Below are some entries. Output each one exactly as it appears.

• Input data:
Content starts
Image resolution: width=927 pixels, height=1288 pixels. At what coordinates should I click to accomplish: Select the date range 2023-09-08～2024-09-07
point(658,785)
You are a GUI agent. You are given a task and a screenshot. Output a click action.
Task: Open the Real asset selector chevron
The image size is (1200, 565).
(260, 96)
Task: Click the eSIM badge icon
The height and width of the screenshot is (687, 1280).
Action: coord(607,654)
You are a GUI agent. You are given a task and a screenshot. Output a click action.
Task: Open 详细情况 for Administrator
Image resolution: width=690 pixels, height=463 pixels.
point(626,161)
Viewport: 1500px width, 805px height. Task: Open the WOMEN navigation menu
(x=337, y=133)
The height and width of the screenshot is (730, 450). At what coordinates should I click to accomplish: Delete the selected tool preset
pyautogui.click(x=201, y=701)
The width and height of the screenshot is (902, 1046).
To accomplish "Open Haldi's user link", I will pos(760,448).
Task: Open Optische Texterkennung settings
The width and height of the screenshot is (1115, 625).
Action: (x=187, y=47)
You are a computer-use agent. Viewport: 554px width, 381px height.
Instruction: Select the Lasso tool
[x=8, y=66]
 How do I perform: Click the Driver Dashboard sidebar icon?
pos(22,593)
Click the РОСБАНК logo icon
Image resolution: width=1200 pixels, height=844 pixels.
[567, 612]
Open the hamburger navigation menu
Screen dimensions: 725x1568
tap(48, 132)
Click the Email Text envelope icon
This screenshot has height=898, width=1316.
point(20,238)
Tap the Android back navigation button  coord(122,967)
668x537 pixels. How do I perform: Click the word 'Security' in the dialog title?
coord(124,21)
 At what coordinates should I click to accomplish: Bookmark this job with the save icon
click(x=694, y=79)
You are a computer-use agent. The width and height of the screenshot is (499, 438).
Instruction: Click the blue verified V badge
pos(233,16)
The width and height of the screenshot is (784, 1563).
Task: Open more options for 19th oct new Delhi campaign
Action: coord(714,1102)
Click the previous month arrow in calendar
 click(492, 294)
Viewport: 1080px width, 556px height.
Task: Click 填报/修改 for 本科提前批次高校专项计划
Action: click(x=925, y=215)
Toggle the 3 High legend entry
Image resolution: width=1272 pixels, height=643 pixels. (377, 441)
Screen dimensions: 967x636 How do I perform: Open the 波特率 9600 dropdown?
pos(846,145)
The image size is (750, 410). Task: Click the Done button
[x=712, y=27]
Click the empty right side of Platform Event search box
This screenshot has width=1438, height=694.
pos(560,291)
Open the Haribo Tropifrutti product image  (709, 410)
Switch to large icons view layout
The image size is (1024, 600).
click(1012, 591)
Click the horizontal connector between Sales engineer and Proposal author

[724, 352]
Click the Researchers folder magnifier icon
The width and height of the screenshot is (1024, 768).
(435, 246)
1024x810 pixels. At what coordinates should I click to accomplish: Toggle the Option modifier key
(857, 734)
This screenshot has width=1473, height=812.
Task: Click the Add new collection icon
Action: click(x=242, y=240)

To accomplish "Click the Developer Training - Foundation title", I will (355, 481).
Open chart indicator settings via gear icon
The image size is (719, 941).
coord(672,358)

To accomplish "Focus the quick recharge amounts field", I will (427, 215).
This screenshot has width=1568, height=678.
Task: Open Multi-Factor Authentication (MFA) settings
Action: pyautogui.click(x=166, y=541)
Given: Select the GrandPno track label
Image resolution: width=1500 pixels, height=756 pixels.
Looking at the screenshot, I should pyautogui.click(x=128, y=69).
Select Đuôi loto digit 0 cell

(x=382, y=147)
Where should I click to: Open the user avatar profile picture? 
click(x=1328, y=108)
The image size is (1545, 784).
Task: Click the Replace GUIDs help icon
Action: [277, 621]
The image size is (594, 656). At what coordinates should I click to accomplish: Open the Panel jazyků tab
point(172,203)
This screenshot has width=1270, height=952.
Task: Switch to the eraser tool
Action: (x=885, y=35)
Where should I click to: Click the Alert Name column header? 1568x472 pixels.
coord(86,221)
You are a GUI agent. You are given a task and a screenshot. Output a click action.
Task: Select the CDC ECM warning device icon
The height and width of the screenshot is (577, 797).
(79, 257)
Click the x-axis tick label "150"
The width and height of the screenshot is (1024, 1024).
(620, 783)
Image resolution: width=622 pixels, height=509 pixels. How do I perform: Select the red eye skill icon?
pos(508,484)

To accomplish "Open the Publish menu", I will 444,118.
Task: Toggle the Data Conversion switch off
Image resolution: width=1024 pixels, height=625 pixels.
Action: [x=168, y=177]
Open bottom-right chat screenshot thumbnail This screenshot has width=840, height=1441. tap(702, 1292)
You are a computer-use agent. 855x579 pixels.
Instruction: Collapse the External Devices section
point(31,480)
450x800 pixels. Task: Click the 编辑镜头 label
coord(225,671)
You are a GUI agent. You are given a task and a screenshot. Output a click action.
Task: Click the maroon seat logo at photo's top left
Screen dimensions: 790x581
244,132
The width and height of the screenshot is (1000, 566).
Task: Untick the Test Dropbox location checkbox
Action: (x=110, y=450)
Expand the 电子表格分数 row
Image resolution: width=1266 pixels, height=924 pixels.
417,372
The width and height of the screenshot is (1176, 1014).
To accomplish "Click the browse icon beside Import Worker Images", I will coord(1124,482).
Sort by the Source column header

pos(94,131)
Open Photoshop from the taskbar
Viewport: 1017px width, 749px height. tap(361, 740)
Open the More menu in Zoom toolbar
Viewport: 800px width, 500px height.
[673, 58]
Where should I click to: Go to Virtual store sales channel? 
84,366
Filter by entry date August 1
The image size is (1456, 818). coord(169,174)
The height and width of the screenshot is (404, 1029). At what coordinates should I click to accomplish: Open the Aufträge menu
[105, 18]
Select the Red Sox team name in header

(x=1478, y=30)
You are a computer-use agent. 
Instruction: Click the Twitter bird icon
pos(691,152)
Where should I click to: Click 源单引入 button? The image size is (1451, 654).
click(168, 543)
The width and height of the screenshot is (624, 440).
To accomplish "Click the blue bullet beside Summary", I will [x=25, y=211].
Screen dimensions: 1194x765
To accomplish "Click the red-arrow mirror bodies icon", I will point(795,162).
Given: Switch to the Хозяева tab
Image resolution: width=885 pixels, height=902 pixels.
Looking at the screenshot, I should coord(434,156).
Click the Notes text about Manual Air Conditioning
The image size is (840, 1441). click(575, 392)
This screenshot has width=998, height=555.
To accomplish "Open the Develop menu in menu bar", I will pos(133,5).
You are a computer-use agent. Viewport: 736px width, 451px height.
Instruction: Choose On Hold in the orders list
Content ends
• Answer below:
Image resolution: width=927 pixels, height=1288 pixels. At what coordinates should I click to accomplish: Select the date range 2023-09-08～2024-09-07
point(658,785)
You are a GUI agent. You are given a task and a screenshot. Output a click action.
Task: Open the Real asset selector chevron
The image size is (1200, 565).
(260, 96)
Task: Click the eSIM badge icon
The height and width of the screenshot is (687, 1280).
Action: coord(607,654)
You are a GUI agent. You are given a task and a screenshot. Output a click action.
Task: Open 详细情况 for Administrator
Image resolution: width=690 pixels, height=463 pixels.
point(626,161)
Viewport: 1500px width, 805px height. Task: Open the WOMEN navigation menu
(x=337, y=133)
The height and width of the screenshot is (730, 450). At what coordinates should I click to accomplish: Delete the selected tool preset
pyautogui.click(x=201, y=701)
The width and height of the screenshot is (902, 1046).
To accomplish "Open Haldi's user link", I will pos(760,448).
Task: Open Optische Texterkennung settings
The width and height of the screenshot is (1115, 625).
Action: (x=187, y=47)
You are a computer-use agent. Viewport: 554px width, 381px height.
Instruction: Select the Lasso tool
[x=8, y=66]
 How do I perform: Click the Driver Dashboard sidebar icon?
pos(22,593)
Click the РОСБАНК logo icon
Image resolution: width=1200 pixels, height=844 pixels.
[567, 612]
Open the hamburger navigation menu
Screen dimensions: 725x1568
tap(48, 132)
Click the Email Text envelope icon
This screenshot has height=898, width=1316.
point(20,238)
Tap the Android back navigation button  coord(122,967)
668x537 pixels. How do I perform: Click the word 'Security' in the dialog title?
coord(124,21)
 At what coordinates should I click to accomplish: Bookmark this job with the save icon
click(x=694, y=79)
You are a computer-use agent. The width and height of the screenshot is (499, 438).
Instruction: Click the blue verified V badge
pos(233,16)
The width and height of the screenshot is (784, 1563).
Task: Open more options for 19th oct new Delhi campaign
Action: coord(714,1102)
Click the previous month arrow in calendar
 click(492, 294)
Viewport: 1080px width, 556px height.
Task: Click 填报/修改 for 本科提前批次高校专项计划
Action: click(x=925, y=215)
Toggle the 3 High legend entry
Image resolution: width=1272 pixels, height=643 pixels. (377, 441)
Screen dimensions: 967x636 How do I perform: Open the 波特率 9600 dropdown?
pos(846,145)
The image size is (750, 410). Task: Click the Done button
[x=712, y=27]
Click the empty right side of Platform Event search box
This screenshot has width=1438, height=694.
pos(560,291)
Open the Haribo Tropifrutti product image  (709, 410)
Switch to large icons view layout
The image size is (1024, 600).
click(1012, 591)
Click the horizontal connector between Sales engineer and Proposal author

[724, 352]
Click the Researchers folder magnifier icon
The width and height of the screenshot is (1024, 768).
(435, 246)
1024x810 pixels. At what coordinates should I click to accomplish: Toggle the Option modifier key
(857, 734)
This screenshot has width=1473, height=812.
Task: Click the Add new collection icon
Action: click(x=242, y=240)

To accomplish "Click the Developer Training - Foundation title", I will (355, 481).
Open chart indicator settings via gear icon
The image size is (719, 941).
coord(672,358)

To accomplish "Focus the quick recharge amounts field", I will (427, 215).
This screenshot has width=1568, height=678.
Task: Open Multi-Factor Authentication (MFA) settings
Action: pyautogui.click(x=166, y=541)
Given: Select the GrandPno track label
Image resolution: width=1500 pixels, height=756 pixels.
Looking at the screenshot, I should pyautogui.click(x=128, y=69).
Select Đuôi loto digit 0 cell

(x=382, y=147)
Where should I click to: Open the user avatar profile picture? 
click(x=1328, y=108)
The image size is (1545, 784).
Task: Click the Replace GUIDs help icon
Action: [277, 621]
The image size is (594, 656). At what coordinates should I click to accomplish: Open the Panel jazyků tab
point(172,203)
This screenshot has width=1270, height=952.
Task: Switch to the eraser tool
Action: (x=885, y=35)
Where should I click to: Click the Alert Name column header? 1568x472 pixels.
coord(86,221)
You are a GUI agent. You are given a task and a screenshot. Output a click action.
Task: Select the CDC ECM warning device icon
The height and width of the screenshot is (577, 797).
(79, 257)
Click the x-axis tick label "150"
The width and height of the screenshot is (1024, 1024).
(620, 783)
Image resolution: width=622 pixels, height=509 pixels. How do I perform: Select the red eye skill icon?
pos(508,484)

To accomplish "Open the Publish menu", I will 444,118.
Task: Toggle the Data Conversion switch off
Image resolution: width=1024 pixels, height=625 pixels.
Action: [x=168, y=177]
Open bottom-right chat screenshot thumbnail This screenshot has width=840, height=1441. tap(702, 1292)
You are a computer-use agent. 855x579 pixels.
Instruction: Collapse the External Devices section
point(31,480)
450x800 pixels. Task: Click the 编辑镜头 label
coord(225,671)
You are a GUI agent. You are given a task and a screenshot. Output a click action.
Task: Click the maroon seat logo at photo's top left
Screen dimensions: 790x581
244,132
The width and height of the screenshot is (1000, 566).
Task: Untick the Test Dropbox location checkbox
Action: (x=110, y=450)
Expand the 电子表格分数 row
Image resolution: width=1266 pixels, height=924 pixels.
417,372
The width and height of the screenshot is (1176, 1014).
To accomplish "Click the browse icon beside Import Worker Images", I will coord(1124,482).
Sort by the Source column header

pos(94,131)
Open Photoshop from the taskbar
Viewport: 1017px width, 749px height. tap(361, 740)
Open the More menu in Zoom toolbar
Viewport: 800px width, 500px height.
[673, 58]
Where should I click to: Go to Virtual store sales channel? 
84,366
Filter by entry date August 1
The image size is (1456, 818). coord(169,174)
The height and width of the screenshot is (404, 1029). At what coordinates should I click to accomplish: Open the Aufträge menu
[105, 18]
Select the Red Sox team name in header

(x=1478, y=30)
You are a computer-use agent. 
Instruction: Click the Twitter bird icon
pos(691,152)
Where should I click to: Click 源单引入 button? The image size is (1451, 654).
click(168, 543)
The width and height of the screenshot is (624, 440).
To accomplish "Click the blue bullet beside Summary", I will [x=25, y=211].
Screen dimensions: 1194x765
To accomplish "Click the red-arrow mirror bodies icon", I will point(795,162).
Given: Switch to the Хозяева tab
Image resolution: width=885 pixels, height=902 pixels.
Looking at the screenshot, I should coord(434,156).
Click the Notes text about Manual Air Conditioning
The image size is (840, 1441). click(575, 392)
This screenshot has width=998, height=555.
To accomplish "Open the Develop menu in menu bar", I will pos(133,5).
You are a computer-use agent. Viewport: 736px width, 451px height.
Instruction: Choose On Hold in the orders list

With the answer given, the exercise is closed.